» **WORK REQUIRED**:
Select from the data all lines with the word "agent".

» **DATASET**:
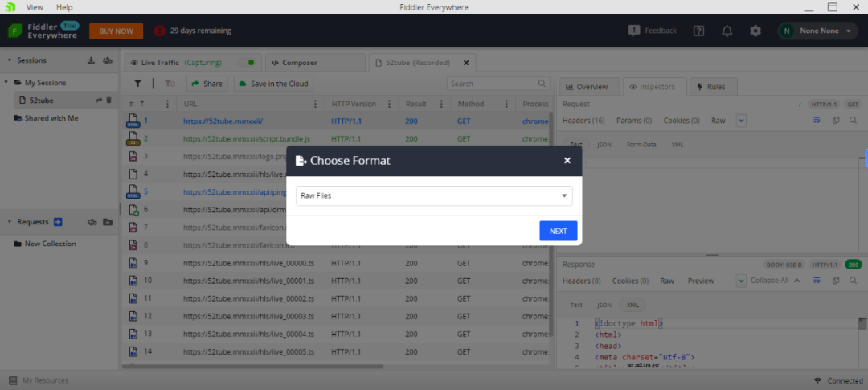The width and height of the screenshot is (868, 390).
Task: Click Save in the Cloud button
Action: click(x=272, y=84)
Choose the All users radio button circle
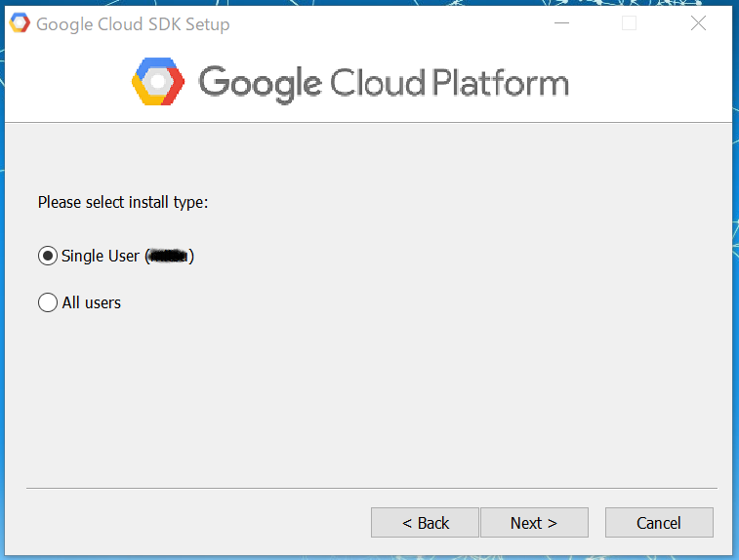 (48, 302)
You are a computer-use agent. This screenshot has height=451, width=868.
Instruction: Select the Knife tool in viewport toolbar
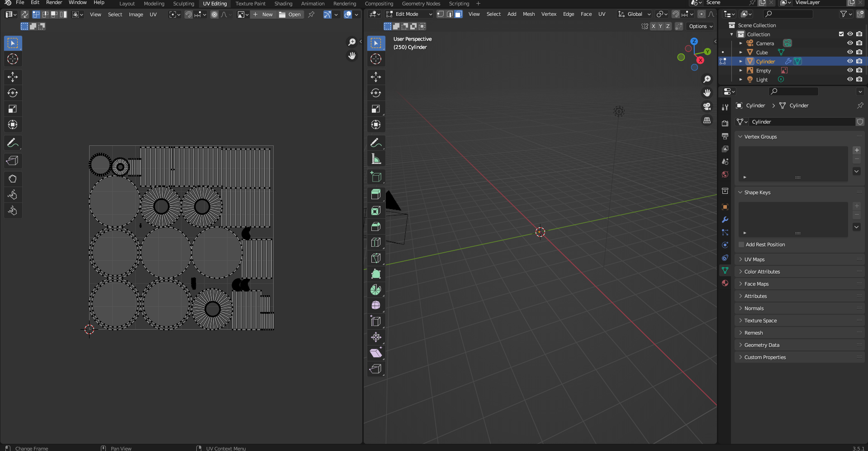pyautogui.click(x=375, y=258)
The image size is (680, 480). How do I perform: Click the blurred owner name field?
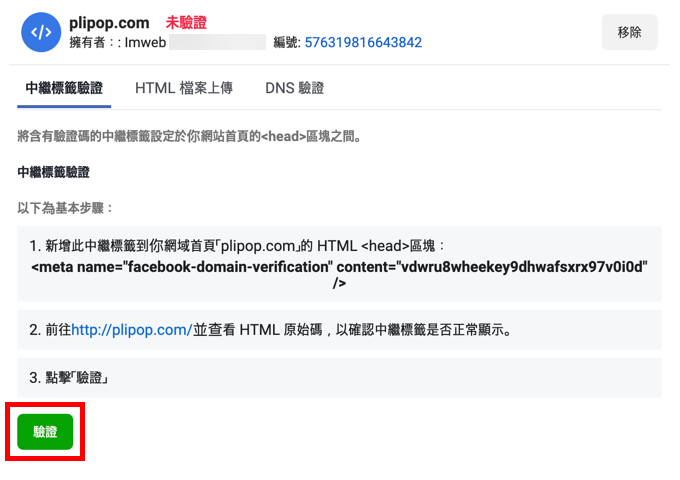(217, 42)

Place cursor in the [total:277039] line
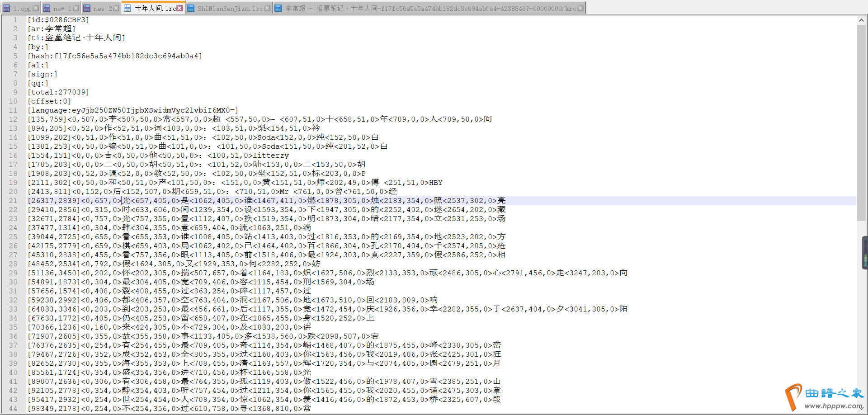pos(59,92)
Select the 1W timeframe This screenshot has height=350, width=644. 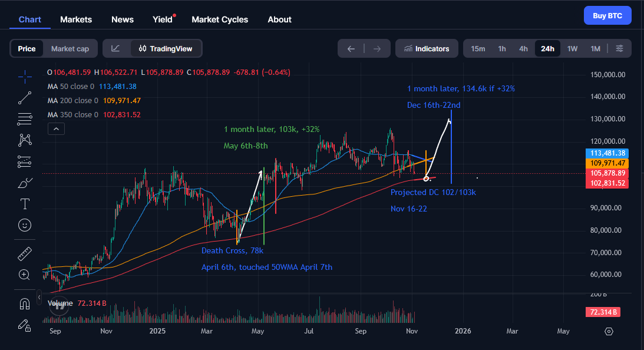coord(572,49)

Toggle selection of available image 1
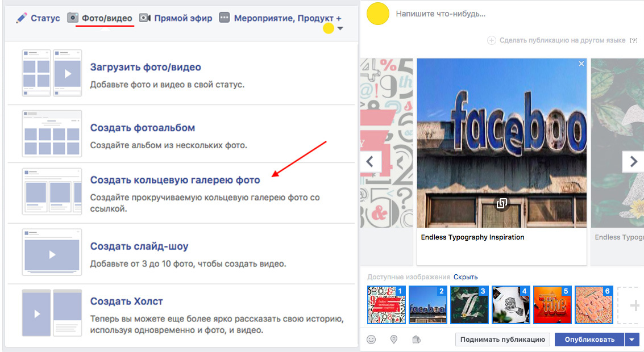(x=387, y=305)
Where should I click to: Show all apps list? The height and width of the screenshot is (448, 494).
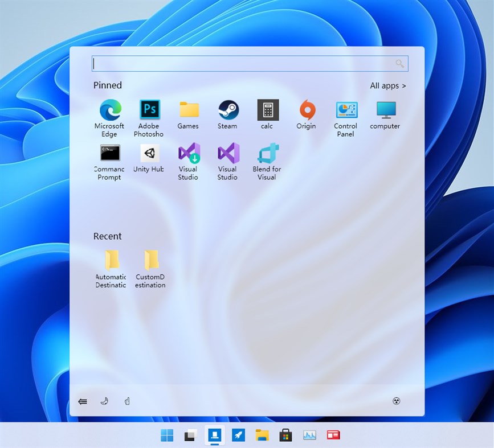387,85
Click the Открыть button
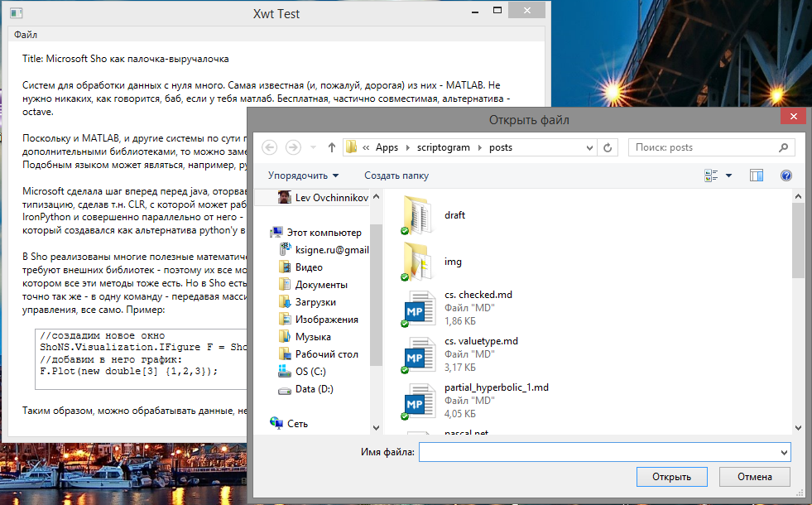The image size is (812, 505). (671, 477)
...
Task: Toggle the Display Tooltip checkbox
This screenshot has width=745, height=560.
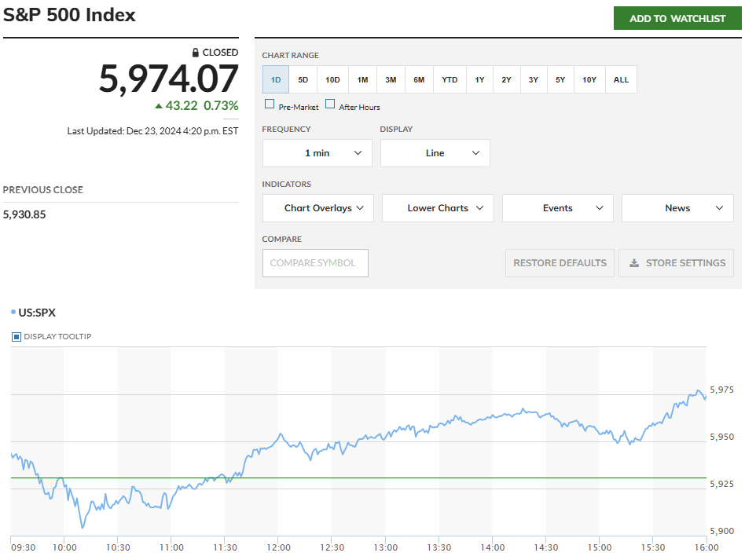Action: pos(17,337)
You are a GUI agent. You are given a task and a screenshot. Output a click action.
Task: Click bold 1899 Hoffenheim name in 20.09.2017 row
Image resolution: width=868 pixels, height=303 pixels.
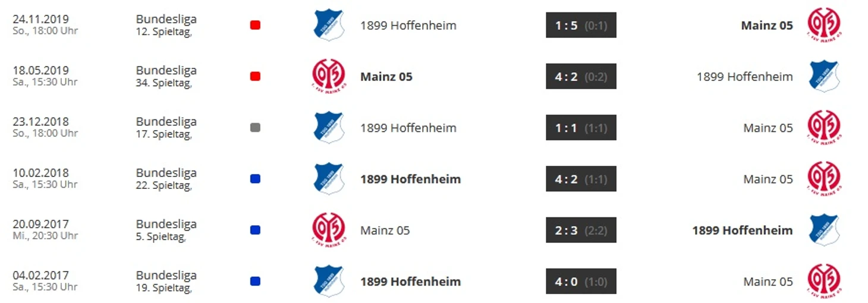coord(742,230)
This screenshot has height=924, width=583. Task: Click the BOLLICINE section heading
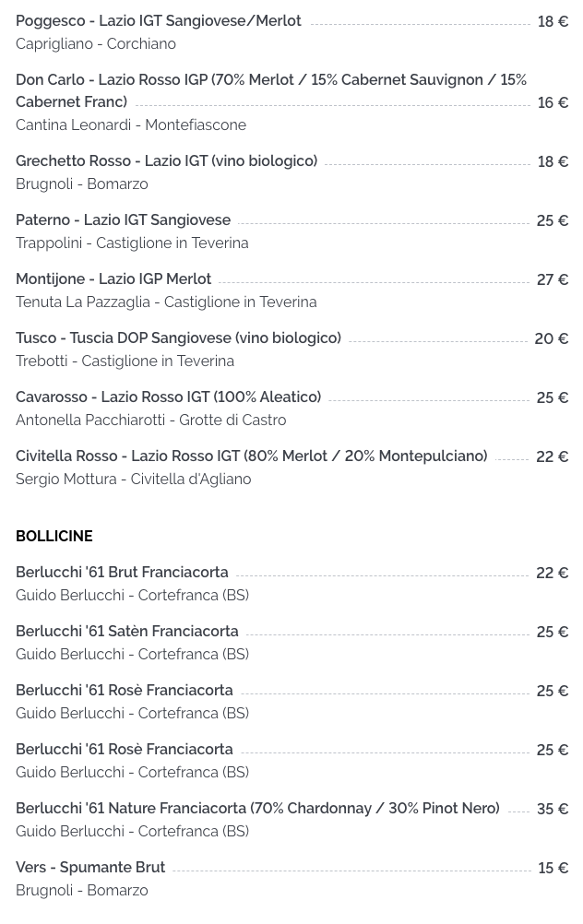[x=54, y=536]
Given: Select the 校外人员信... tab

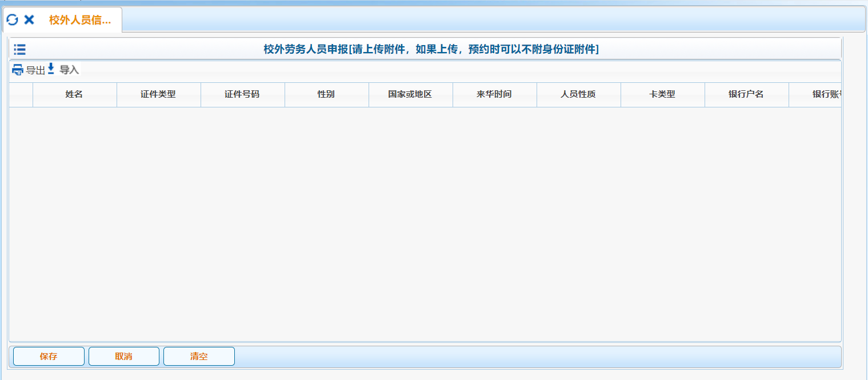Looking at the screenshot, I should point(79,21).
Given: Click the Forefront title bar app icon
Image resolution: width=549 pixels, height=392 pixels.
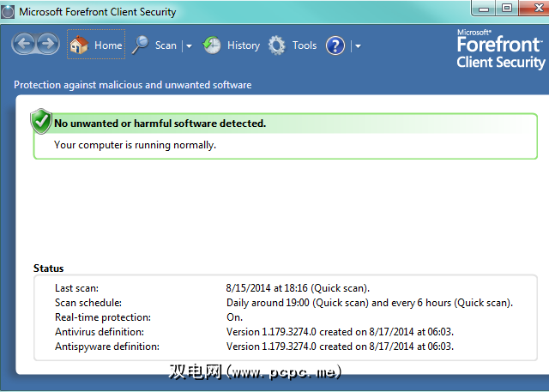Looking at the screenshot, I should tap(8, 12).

» **OUTPUT OF THE TASK**:
You are a computer-use agent. This screenshot has height=451, width=868.
You are a GUI agent. You are given a task and a screenshot. Output a click action.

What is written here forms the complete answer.